● **Problem to solve**: Beginning at the first line of the data, print each line exactly, stopping after the line that contains "Image resolution: width=610 pixels, height=408".

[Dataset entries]
----

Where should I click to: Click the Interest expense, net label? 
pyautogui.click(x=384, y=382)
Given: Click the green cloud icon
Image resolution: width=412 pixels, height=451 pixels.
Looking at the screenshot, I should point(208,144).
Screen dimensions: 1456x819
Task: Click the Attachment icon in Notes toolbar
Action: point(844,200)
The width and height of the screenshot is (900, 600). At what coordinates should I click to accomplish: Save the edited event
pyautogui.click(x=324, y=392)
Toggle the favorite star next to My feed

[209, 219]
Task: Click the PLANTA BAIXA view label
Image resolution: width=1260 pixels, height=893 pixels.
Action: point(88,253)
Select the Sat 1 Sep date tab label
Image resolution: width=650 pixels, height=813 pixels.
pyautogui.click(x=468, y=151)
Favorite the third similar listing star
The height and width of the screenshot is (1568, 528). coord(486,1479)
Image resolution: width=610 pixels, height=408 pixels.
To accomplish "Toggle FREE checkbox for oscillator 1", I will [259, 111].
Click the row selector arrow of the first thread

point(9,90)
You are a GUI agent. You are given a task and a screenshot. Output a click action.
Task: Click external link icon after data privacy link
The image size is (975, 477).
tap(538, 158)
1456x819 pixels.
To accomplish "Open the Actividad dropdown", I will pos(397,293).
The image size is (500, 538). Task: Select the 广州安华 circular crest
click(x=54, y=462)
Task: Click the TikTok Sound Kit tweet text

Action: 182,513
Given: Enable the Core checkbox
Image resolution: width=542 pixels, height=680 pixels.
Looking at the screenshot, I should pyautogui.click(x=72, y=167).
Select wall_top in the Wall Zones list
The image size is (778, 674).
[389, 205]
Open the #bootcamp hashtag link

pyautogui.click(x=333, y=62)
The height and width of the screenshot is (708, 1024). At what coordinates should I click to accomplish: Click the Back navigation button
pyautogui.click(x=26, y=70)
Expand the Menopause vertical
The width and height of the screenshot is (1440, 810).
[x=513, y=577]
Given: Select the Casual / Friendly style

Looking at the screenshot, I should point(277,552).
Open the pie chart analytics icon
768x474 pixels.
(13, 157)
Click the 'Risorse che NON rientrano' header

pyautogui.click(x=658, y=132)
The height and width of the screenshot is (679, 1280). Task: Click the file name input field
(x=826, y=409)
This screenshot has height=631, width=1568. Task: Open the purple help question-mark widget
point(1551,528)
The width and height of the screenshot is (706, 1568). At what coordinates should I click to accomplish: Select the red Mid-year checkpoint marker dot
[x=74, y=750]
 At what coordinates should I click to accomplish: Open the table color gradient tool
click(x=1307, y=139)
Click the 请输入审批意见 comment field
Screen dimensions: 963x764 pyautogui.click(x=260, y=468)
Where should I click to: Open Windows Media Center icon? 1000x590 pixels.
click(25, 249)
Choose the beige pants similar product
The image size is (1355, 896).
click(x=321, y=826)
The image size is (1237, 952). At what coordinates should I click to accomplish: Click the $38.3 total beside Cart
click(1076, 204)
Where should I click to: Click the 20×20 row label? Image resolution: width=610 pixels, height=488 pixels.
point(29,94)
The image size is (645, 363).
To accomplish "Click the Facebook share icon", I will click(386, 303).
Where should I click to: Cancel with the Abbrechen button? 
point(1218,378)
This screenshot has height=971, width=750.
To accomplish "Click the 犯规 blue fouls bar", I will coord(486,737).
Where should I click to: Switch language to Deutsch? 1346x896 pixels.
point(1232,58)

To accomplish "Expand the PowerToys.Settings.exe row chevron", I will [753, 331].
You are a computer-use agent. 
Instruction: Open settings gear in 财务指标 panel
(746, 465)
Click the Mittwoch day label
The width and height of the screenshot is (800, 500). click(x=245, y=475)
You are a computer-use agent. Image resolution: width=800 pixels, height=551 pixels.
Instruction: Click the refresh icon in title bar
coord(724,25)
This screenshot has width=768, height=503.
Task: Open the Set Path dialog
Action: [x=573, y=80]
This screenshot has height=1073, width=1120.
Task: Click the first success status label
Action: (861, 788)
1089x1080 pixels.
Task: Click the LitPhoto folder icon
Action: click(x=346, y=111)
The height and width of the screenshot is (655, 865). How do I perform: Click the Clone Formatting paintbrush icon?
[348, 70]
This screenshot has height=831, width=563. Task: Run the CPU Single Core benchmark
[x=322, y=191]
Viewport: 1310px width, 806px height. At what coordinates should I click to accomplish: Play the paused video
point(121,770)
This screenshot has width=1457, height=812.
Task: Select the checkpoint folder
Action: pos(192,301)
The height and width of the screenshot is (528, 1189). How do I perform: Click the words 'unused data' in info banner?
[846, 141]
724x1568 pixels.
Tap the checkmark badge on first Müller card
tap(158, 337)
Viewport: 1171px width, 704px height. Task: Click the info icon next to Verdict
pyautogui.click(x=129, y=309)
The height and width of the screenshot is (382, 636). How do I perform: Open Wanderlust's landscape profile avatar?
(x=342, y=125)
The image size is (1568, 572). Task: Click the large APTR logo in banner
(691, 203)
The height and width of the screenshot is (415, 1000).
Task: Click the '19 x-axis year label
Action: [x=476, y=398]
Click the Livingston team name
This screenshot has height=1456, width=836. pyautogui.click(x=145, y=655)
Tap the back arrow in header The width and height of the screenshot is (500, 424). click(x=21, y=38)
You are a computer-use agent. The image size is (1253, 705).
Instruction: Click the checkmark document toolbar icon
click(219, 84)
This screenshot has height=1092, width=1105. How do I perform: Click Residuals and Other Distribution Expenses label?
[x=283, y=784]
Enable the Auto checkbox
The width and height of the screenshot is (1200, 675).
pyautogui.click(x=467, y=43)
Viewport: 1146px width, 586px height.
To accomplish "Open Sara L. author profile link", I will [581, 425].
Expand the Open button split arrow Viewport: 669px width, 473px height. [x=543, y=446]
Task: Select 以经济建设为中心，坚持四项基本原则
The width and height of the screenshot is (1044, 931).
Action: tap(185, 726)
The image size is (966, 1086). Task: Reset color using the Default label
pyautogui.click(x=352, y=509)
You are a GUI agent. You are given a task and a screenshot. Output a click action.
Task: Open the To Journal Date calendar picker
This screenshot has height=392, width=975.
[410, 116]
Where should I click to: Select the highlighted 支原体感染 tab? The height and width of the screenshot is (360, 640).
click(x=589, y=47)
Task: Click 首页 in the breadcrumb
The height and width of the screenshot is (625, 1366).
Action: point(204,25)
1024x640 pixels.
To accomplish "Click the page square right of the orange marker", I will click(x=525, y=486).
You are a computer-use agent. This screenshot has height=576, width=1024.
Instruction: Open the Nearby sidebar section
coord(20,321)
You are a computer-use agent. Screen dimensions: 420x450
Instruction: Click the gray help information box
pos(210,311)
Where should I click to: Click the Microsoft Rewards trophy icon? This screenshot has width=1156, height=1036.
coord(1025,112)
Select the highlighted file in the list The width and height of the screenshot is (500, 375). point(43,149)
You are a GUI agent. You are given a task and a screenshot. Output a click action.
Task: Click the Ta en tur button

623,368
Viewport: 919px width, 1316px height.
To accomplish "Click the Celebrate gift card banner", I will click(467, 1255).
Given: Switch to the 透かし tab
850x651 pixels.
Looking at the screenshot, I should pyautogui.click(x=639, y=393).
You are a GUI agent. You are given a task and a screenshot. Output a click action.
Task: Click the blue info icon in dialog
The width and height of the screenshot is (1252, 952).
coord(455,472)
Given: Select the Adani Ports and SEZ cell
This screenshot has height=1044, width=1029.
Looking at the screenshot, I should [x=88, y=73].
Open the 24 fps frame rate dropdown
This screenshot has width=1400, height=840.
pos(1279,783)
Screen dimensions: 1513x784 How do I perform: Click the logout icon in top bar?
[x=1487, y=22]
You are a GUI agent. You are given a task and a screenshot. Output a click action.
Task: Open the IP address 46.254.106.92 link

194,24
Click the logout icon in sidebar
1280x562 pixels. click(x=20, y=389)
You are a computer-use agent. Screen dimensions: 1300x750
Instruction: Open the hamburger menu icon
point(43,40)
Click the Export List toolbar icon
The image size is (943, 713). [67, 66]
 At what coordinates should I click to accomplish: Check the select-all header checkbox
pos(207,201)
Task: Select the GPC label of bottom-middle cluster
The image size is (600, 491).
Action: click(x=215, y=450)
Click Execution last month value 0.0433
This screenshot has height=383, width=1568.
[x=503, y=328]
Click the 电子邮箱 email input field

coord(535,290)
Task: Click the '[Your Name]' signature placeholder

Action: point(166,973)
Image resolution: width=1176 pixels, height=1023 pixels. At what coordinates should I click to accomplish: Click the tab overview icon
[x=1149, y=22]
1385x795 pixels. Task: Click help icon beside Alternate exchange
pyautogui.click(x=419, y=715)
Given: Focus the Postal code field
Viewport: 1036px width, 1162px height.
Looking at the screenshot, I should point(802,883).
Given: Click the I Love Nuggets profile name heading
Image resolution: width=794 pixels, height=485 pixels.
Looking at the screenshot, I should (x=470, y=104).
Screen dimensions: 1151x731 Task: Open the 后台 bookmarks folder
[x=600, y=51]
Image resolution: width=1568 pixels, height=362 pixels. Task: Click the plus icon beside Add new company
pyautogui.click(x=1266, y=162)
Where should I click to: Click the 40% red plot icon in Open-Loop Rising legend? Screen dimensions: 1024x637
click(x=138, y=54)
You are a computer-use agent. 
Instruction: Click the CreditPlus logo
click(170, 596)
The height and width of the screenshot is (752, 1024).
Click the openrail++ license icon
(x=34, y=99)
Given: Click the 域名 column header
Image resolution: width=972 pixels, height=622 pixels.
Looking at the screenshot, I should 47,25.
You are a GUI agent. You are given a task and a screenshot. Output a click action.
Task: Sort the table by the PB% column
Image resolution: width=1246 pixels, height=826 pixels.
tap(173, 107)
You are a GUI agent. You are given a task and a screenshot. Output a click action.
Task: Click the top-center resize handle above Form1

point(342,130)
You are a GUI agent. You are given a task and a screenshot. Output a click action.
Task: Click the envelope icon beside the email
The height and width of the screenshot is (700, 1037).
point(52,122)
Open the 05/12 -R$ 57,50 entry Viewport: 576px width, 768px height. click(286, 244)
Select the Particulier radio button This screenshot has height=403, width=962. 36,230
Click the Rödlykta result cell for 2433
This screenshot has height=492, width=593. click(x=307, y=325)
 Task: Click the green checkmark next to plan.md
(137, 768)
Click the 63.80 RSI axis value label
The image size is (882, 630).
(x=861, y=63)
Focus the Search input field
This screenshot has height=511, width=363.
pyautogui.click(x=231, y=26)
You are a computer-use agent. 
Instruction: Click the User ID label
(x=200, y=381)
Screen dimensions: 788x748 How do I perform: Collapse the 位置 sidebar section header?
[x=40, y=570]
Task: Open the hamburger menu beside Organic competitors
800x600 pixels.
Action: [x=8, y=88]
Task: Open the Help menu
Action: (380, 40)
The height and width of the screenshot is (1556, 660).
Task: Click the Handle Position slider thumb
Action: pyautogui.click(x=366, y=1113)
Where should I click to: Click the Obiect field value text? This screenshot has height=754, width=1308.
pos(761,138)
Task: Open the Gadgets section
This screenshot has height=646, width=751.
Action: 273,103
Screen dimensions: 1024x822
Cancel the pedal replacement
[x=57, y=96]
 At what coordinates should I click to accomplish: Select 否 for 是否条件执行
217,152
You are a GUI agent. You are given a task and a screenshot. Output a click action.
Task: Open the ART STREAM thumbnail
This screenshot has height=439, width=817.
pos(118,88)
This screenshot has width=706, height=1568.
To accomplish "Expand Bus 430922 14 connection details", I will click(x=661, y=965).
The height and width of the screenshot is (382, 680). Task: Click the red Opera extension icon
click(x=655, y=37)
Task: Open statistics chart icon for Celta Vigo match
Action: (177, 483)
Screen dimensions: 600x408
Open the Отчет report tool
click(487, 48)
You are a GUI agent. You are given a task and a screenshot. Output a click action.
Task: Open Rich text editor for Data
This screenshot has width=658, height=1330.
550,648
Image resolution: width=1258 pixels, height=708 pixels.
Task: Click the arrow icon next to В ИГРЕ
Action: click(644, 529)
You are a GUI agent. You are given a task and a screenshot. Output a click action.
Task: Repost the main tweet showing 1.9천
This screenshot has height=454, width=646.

----

● **Result below**:
Where should I click to: Click the Interest expense, net label? 
pyautogui.click(x=384, y=382)
Given: Click the green cloud icon
Image resolution: width=412 pixels, height=451 pixels.
Looking at the screenshot, I should point(208,144).
Screen dimensions: 1456x819
Task: Click the Attachment icon in Notes toolbar
Action: point(844,200)
The width and height of the screenshot is (900, 600). At what coordinates should I click to accomplish: Save the edited event
pyautogui.click(x=324, y=392)
Toggle the favorite star next to My feed

[209, 219]
Task: Click the PLANTA BAIXA view label
Image resolution: width=1260 pixels, height=893 pixels.
Action: point(88,253)
Select the Sat 1 Sep date tab label
Image resolution: width=650 pixels, height=813 pixels.
pyautogui.click(x=468, y=151)
Favorite the third similar listing star
The height and width of the screenshot is (1568, 528). coord(486,1479)
Image resolution: width=610 pixels, height=408 pixels.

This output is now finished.